GATOS >> Sergio Geia

 


Não me considere um abelhudo, mas frequento a sacada do meu apartamento sempre que posso, em especial, nos finais de semana. Livro na mão com um céu dourado no horizonte, ou uma maçã geladinha, ou mesmo uma taça de vinho já de noitinha, com bossa nova a tocar na vitrola, ou Oasis, daqueles irmãos que não se entendem. 
 
Quando vi os novos moradores do prédio da frente imaginei criança na casa. É que poucos dias depois da mudança, lá estavam dois homens revestindo a sacada e as janelas com telas de proteção. 
 
Mesmo sendo em outro edifício, gostei de saber que a moradia ganharia vida. Mas os dias foram passando e nada de criança.
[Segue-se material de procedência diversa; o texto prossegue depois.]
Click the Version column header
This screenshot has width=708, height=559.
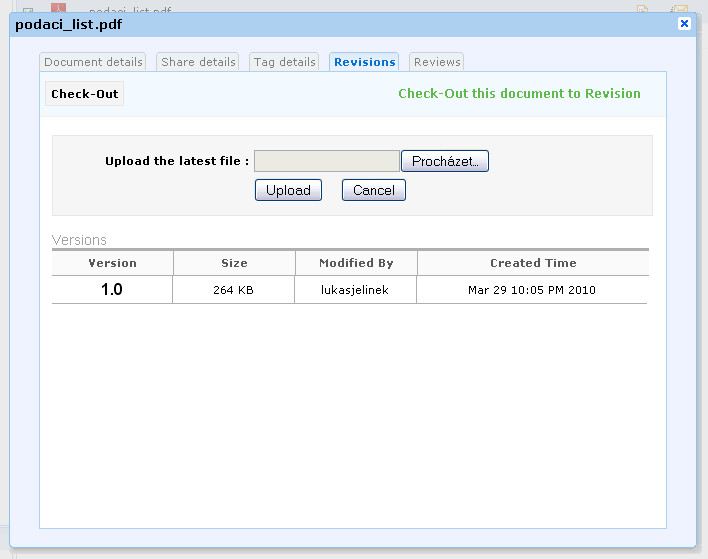112,263
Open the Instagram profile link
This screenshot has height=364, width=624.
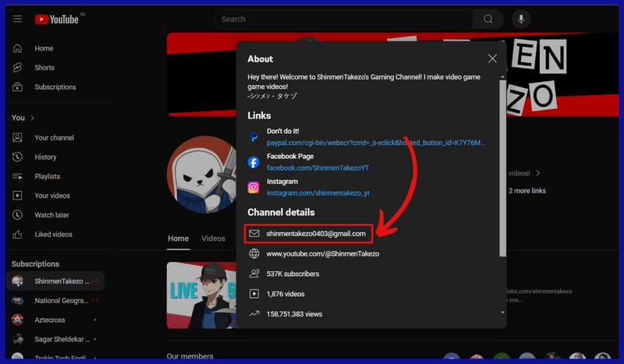[317, 193]
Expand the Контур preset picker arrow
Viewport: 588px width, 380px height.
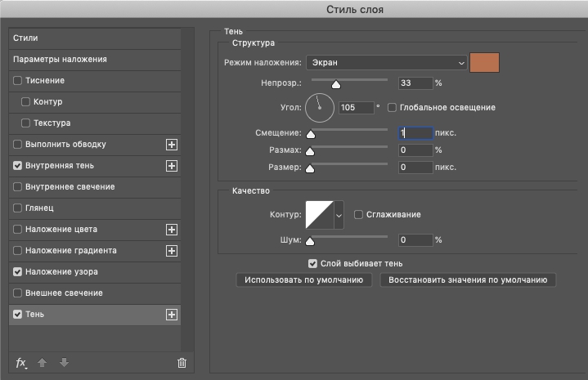click(339, 215)
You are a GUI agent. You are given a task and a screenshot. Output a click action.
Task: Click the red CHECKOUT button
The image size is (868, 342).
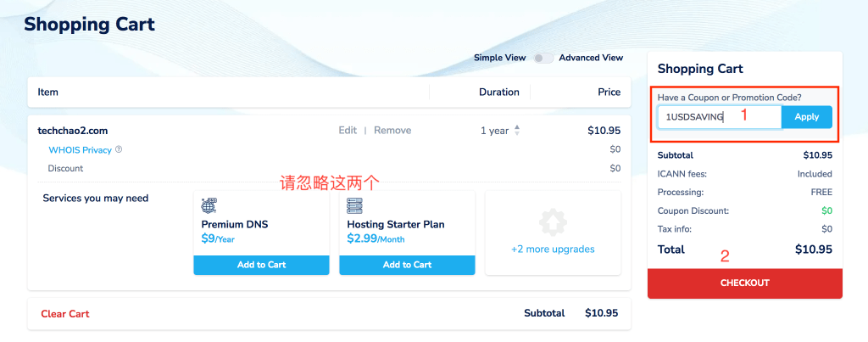[744, 283]
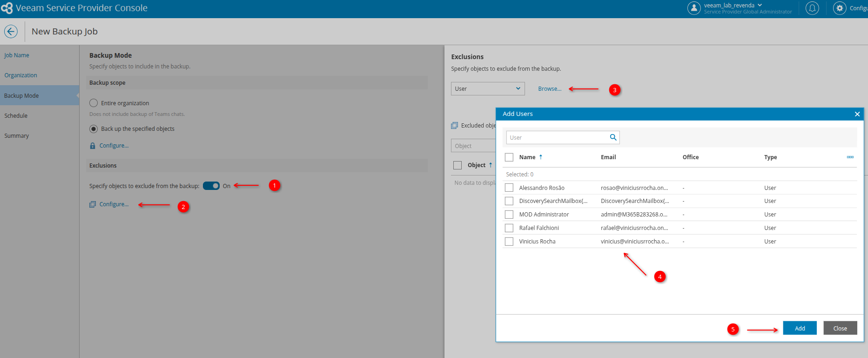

Até que percebi: as telas não eram para elas, mas sim, para os gatos do casal; dois. 
 
(Um pouco de honestidade agora, talvez um excesso. Quando cheguei até esta parte do texto, parei. Dias. Semanas. Senti a necessidade de descrever os gatos, um pouco que fosse, mas eles sumiram. Eu até poderia utilizar de subterfúgios cronísticos, dar uma espiada, por exemplo, no Instagram, nos gatos da Ana Savolet, ou mesmo no Jobim da Francine Presoto, e me valer deles para descrever os meus, quer dizer, os do vizinho, misturando realidade com um pouco de criação literária. Não. Não há nada melhor do que a verdade, embora, às vezes, em nome de um bem maior, não haja outro jeito. Tive que esperar. Demorou. Estava até desconfiado de que algo de ruim pudesse ter acontecido. O casal lá, de dia, de noite, e nada dos gatos. Já até pensava no que fazer com essa crônica que prenunciava um fim trágico. Detalhe: por princípio, sou contra fins trágicos em crônicas) 
 
Um dos gatos tinha os pelos bege, a pata dianteira mais clara que o resto do corpo, e era também o mais preguiçoso. O outro — pelos pretos, embora a barriga tivesse um tom caramelo, bigodes brancos, olhos azuis arregalados — era o mais arisco. Não parava um segundo e vivia a trolar o gato bege. 
 
O que não entendi — a razão de escrever sobre os gatos foi essa —, é que a tela de proteção não servia para nada. Explico. Sempre via o casal a fumar na cobertura, as suas crias andando bem à vontade, penduradas por vezes num muro que só de imaginar me dava calafrios. 
 
Penso que num primeiro momento eles se preocuparam. Depois, acharam que foi excesso, que não havia perigo liberar a cobertura. E relaxaram. 
 
Pouco tempo depois de terminar Gatos, o casal se mudou.
 
 
 
Ilustração: Pixabay

Comentários

Jander Minesso disse…
Mais uma delícia de crônica, Sergio! O devaneio no meio da história, o anticlímax, as confissões, a leveza: esse texto tem tudo. E vou parar por aqui, porque já comecei a dissecar com termos técnicos uma crônica fantástica que não precisa terminar numa mesa de cirurgia literária. Obrigado pelos gatos.
Ana Raja disse…
Sérgio, que crônica boa ler. Fiquei presa na história e nas imagens que você construiu tão bem. Parabéns.
sergio geia disse…
Ana e Jander: brigaduuuuu!
Que gostoso ler este texto Sérgio, me senti lá na sacada observando os gatos com você! Adoro textos sobre coisas simples, como observar os vizinhos. Sobre as telas: sempre estranho estas proteções quando vou ao Brasil, aqui na França não tem disso. Acho que eles preferem correr risco de uma criança se estatelar no chão do que enfear a cidade. imagina Paris cheia de telas de proteção? Sacrilégio! Eu passei apertado quando as crianças eram pequenas, mas elas acabaram entendendo que não rola de se dependurar na janela. Enfim… estou me desviando… e fiquei com uma dúvida: por que será que os vizinhos se mudaram tão rápido?
sergio geia disse…
Substantivo feminino: ler seu comentário torna o dia de qualquer escritor mais feliz; você tornou o meu. Obrigadíssimo.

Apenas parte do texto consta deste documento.